▶ [Задание a]: Объясните по отрывку, почему волнение и робость при первой встрече сразу прошли. Ответ должен занимать от одного до трех предложений.

▶ [Отрывок]:
+ + +

Разумеется, я был очень взволнован, впервые оказавшись с ним лицом к лицу… К смущению примешивалась робость: в ту пору о нем шла слава как о человеке неприступном. Я напряженно вглядывался в его лицо: совпадет ли с реальностью тот образ, что сложился у меня под влиянием его творчества и окутавшей его легенды? Однако стоило этому человеку появиться, как и созданный образ, и все мои страхи мигом улетучились. Передо мной стоял обыкновенный человек, простой и естественный: ни тени высокомерия, ни малейшего позерства. Он держался так легко и дружелюбно, что я тотчас успокоился. Но мне очень хотелось рассмотреть и то странное помещение, где мы находились: я ожидал, что это будет мастерская художника, а оно оказалось похожим на лавку старьевщика. Я думаю, вряд ли найдется другое жилище буржуа, которое выглядело бы столь «небуржуазно»: четыре или пять комнат, в каждой – по мраморному камину, увенчанному зеркалом, и это все – больше никакой мебели. Только сваленные в кучу картины, картонные коробки, какие-то свертки, формы для скульптур, стопки книг, пачки бумаги, масса случайных предметов, валявшихся вперемешку вдоль стен, а то и посреди комнаты… И на всем – толстый слой пыли… Двери комнат были распахнуты, некоторые створки и вовсе сняты, что превращало просторную квартиру в единое пространство со множеством углов и закоулков, приспособленных для разных надобностей художника. Мы шли по неухоженному, потемневшему от времени, давно не натиравшемуся паркету, засыпанному окурками… Свой мольберт Пикассо поставил в самой просторной, самой светлой комнате – видимо, бывшая гостиная: там все же стояла кое-какая мебель. Сквозь выходящее на юг окно открывался прекрасный вид на парижские крыши и целый лес красных и черных каминных труб, за которыми вырисовывался силуэт Эйфелевой башни, изящной и далекой. Мадам Пикассо никогда не поднималась в эту квартиру. Хозяин не приглашал сюда никого, за исключением нескольких друзей. И пыль могла неспешно, в свое удовольствие, ложиться на собранные тут предметы, не опасаясь появления уборщицы с тряпкой… Непонятно только, как могла художнику, жившему на Монмартре и Монпарнасе, прийти мысль поселиться на улице Боеси?

+ + +

▶ [Материал для обработки]:
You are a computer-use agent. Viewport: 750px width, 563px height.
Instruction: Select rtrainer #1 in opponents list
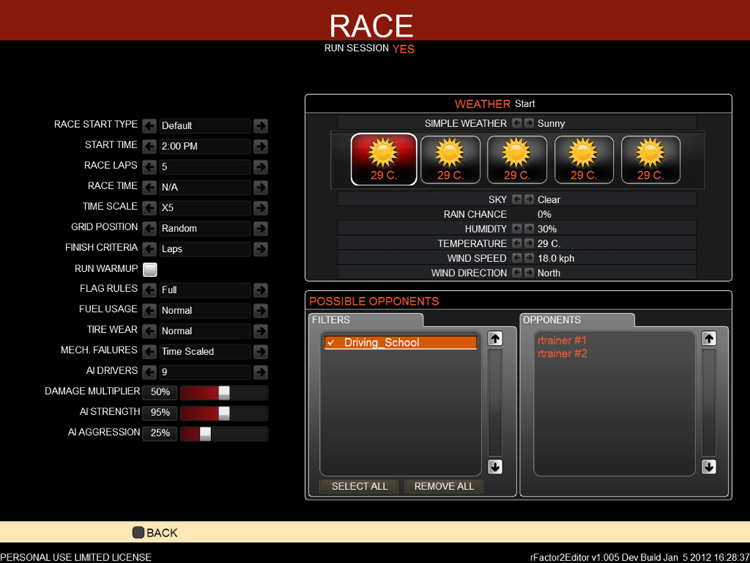(x=561, y=341)
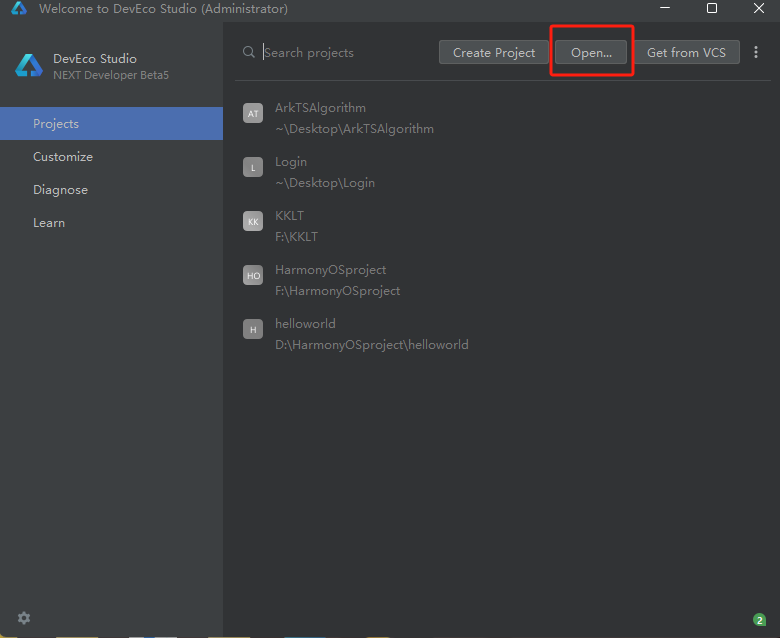Screen dimensions: 780x638
Task: Select the Projects tab in sidebar
Action: (x=111, y=124)
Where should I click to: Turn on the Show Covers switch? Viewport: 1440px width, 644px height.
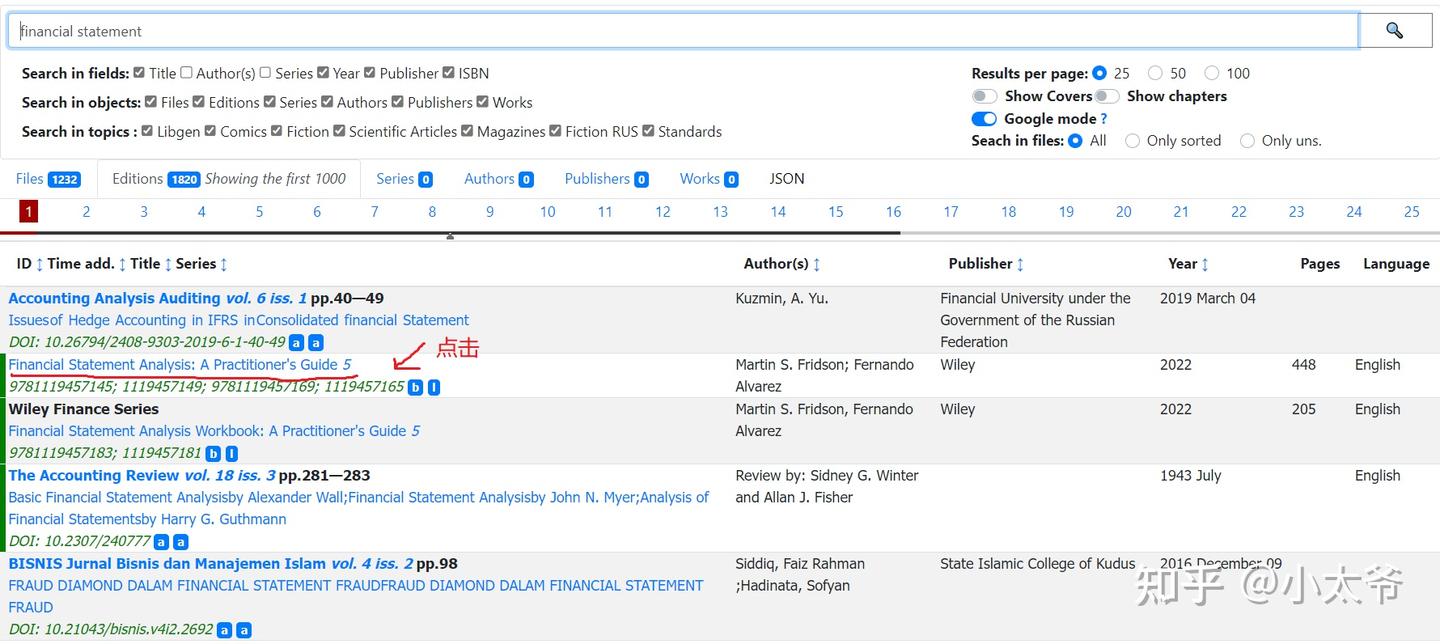[985, 96]
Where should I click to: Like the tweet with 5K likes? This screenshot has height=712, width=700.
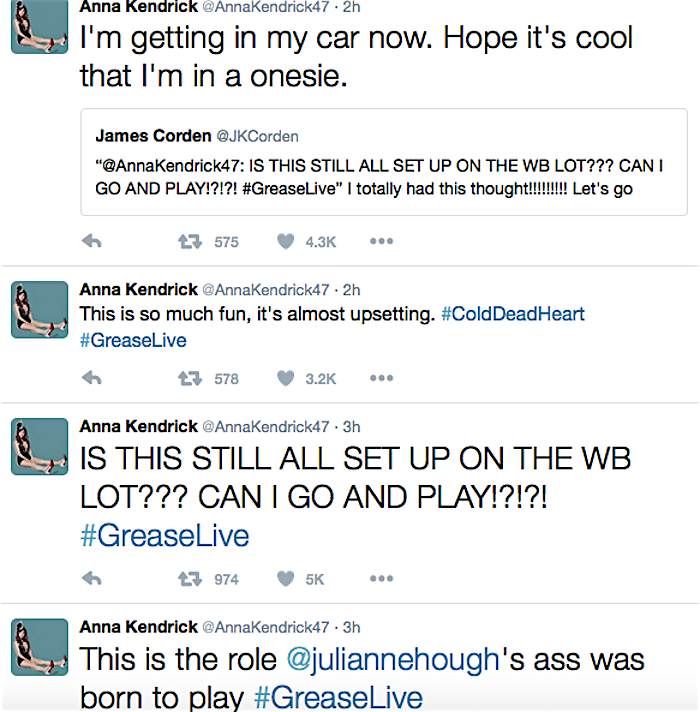click(286, 578)
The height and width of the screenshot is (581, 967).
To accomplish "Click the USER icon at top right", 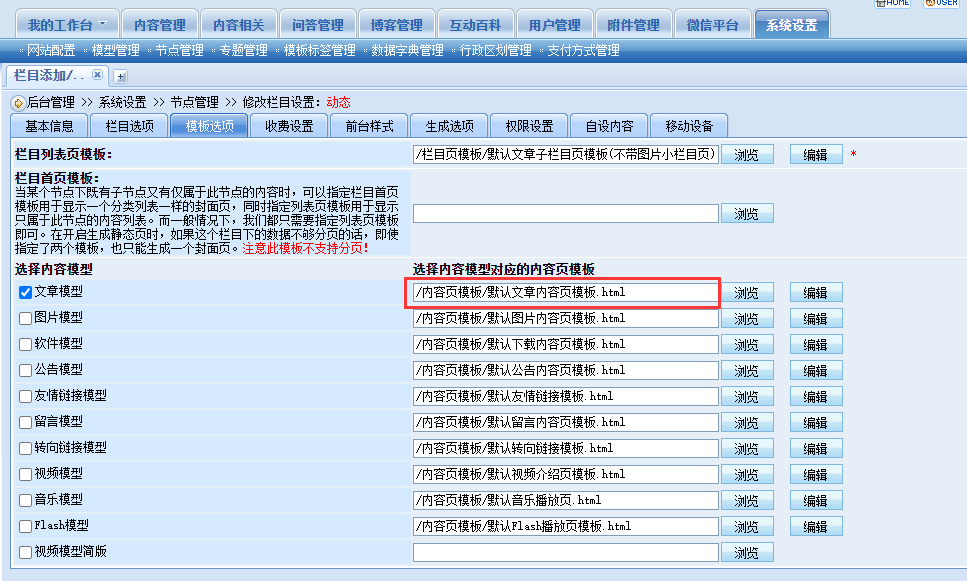I will pyautogui.click(x=941, y=3).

+ + +

▶ [Задание b]: Укажите все строки записей, содержащие слово «should», и приведите каждую полностью.

▶ [Результат выполнения a]: Человек, с которым произошла встреча, оказался простым и естественным, без тени высокомерия и позерства. Он держался так легко и дружелюбно, что тревога сразу исчезла.

▶ [Результат выполнения b]:
Where should I click to: Turn on the Show Covers switch? Viewport: 1440px width, 644px height.
Where should I click to: Like the tweet with 5K likes? This screenshot has height=712, width=700.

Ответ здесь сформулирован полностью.